ARTIFICIAL ADVISORYプロジェクトは、AIがどのように未来を書き換え得るのか、そして人間の知性はどのようにそれを人間的な方法で書き換え、またはAIと共同で書くことができるのかについて探求し、生成AIの時代における人間性と自律性を警告するプロジェクトである。

このプロジェクトでは手法として、ジャーナリスティックなリサーチをベースとし、アート的かつ実験的なアプローチをとっている。量子芸術祭における展示作品として、マガジン『BASH』を制作した。『BASH』は、2040年の未来に発行される、架空の最先端テクノロジーに関するマガジンだ。特集として量子コンピュータの未来が描かれており、それらは2040年に起こり得るイノベーションを、まるで現実のジャーナリストがそうするように、批判的に表現している。しかし『BASH』は、テキストから写真まで、ほぼすべてのコンテンツがAIによって生成されたマガジンである。

近い未来のいち時点で起きる「事件」をAIで生成する

制作に用いた生成AIツールは、日常的に誰でも使えるもののみを採用している。テキスト生成にはChatGPTを、画像生成にはMidjourneyを用いている。そして生成されたコンテンツを、内容面ではほぼ無編集(※)で掲載している。生成AIツールを日常的に誰でも使えるもののみに限ったのは、AIのプロフェッショナルでなくてもつくることができるのかということを実証するためである。また制作者はこのマガジンの制作期間(2ヶ月)の間にこれらのAIツールの使用方法を習得している、正真正銘の素人である。

さらに、このマガジンは、現実の書店やWEBに並べられた際に、デザイン上の違和感が生じないように設計されている。WIREDなどのテクノロジーマガジンを模倣した、非常に洗練されたエディトリアルデザインがすべてのページに施されており、AIによって生成された文章にもすべて架空の著者名(こちらも生成されている)が振られている。この点についても、制作者は芸術大学で高度なデザイン教育は受けているが、Adobe InDesignを使用したのは、この制作期間が初めてである。

こうした制約を設計に課した理由は、近い将来、「何気なく読んでいるマガジンが、実はすべて生成だった」という事件が実際に誰にでも起こせるのかを実験するため、そして、そうした事件が起きた時、人間はどれほど誤解し、どのようにその状況に対処するのか、ということを表現するためである。『BASH』から想定される事件は、将来的な情報的なテロリズムでもあるだろう。たとえば、アメリカでは次期大統領選における偽情報の拡散を危惧し大統領令で規制を行っているが、実際に高度なプロパガンダに生成AIが用いられれば、大変な事件になるだろう。そして『BASH』が示しているのは、すでに誰にでも、そうした事件を引き起こすことができる状況が整っている、ということだ。

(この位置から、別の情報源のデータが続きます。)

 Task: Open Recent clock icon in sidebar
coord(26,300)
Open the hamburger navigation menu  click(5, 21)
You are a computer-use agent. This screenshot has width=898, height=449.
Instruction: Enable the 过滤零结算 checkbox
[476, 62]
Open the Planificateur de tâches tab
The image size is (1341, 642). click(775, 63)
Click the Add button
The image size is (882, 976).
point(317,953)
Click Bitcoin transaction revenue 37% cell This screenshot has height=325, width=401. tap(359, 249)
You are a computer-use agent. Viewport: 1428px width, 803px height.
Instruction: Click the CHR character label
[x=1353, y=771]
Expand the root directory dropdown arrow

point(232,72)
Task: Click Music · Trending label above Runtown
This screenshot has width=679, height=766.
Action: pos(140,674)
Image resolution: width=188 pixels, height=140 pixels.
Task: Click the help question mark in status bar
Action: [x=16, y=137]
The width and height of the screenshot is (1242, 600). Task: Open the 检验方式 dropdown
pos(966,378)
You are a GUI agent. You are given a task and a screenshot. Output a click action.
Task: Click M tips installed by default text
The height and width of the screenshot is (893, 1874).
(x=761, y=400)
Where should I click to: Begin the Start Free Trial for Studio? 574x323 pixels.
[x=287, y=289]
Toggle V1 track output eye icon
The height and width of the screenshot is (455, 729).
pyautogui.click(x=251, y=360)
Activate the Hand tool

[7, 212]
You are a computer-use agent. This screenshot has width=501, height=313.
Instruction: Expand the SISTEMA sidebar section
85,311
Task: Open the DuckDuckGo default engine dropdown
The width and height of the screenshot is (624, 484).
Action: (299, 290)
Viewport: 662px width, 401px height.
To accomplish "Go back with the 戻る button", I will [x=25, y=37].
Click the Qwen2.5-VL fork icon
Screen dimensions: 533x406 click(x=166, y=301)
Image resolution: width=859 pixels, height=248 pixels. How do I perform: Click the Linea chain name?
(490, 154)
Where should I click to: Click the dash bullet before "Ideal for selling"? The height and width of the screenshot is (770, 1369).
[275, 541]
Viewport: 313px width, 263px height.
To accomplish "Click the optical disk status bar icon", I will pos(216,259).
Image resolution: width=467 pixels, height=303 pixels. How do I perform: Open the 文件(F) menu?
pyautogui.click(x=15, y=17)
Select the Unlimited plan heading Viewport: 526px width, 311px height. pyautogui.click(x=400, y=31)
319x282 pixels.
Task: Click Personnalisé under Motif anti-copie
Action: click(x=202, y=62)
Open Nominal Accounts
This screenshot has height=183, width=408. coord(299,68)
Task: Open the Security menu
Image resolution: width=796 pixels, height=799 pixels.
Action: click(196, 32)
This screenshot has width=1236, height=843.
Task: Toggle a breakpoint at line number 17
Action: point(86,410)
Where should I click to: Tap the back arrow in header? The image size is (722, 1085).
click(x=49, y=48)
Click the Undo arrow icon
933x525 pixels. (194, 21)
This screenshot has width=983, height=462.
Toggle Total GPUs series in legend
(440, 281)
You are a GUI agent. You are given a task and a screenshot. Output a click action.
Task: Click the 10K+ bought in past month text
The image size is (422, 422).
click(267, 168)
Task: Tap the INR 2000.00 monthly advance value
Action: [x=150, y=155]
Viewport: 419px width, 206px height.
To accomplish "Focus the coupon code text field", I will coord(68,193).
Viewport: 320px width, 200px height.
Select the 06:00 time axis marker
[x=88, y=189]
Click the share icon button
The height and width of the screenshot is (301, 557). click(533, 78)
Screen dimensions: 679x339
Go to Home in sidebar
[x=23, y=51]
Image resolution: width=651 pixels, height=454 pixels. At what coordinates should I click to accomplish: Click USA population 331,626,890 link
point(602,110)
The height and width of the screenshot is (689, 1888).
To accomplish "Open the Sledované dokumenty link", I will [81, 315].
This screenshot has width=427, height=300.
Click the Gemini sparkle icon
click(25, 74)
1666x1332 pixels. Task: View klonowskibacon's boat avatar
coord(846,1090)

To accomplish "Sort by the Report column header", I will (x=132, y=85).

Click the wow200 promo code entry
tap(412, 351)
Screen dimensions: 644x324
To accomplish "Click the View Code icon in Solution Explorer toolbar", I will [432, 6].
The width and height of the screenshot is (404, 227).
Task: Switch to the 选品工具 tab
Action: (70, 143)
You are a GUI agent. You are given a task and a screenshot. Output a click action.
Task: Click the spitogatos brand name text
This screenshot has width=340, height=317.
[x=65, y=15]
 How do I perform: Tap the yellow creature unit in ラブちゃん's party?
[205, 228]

制作者は『BASH』の定性的な効果測定も行っている。制作者は『BASH』を「生成AIでつくった」と言わずに人々に提示するワークショップを行っている。その結果、たとえ量子コンピュータの専門的研究者であっても、『BASH』のすべてが生成されたものだと見抜くことはできなかったという定性的結果を得ている。これにより、誰でも使うことのできる生成AIツールを用いて、人間を誤解させるコンテンツを故意に制作できること、そしてそうした制作物が、非常に高度な専門知識を有している人物でも見抜くことができないという可能性がいま、ここに示唆されている。これがARTIFICIAL ADVISORYプロジェクトが行おうとする「警告」である。

人間の未来は、これからも人間の産物であり続けるのか? あるいは人間と人工の知性のものになるのか? そこから生まれる未来は誰のものなのか? そもそも、未来はどのようにして見出されていくのか? これらの問いを形にしたものが『BASH』だ。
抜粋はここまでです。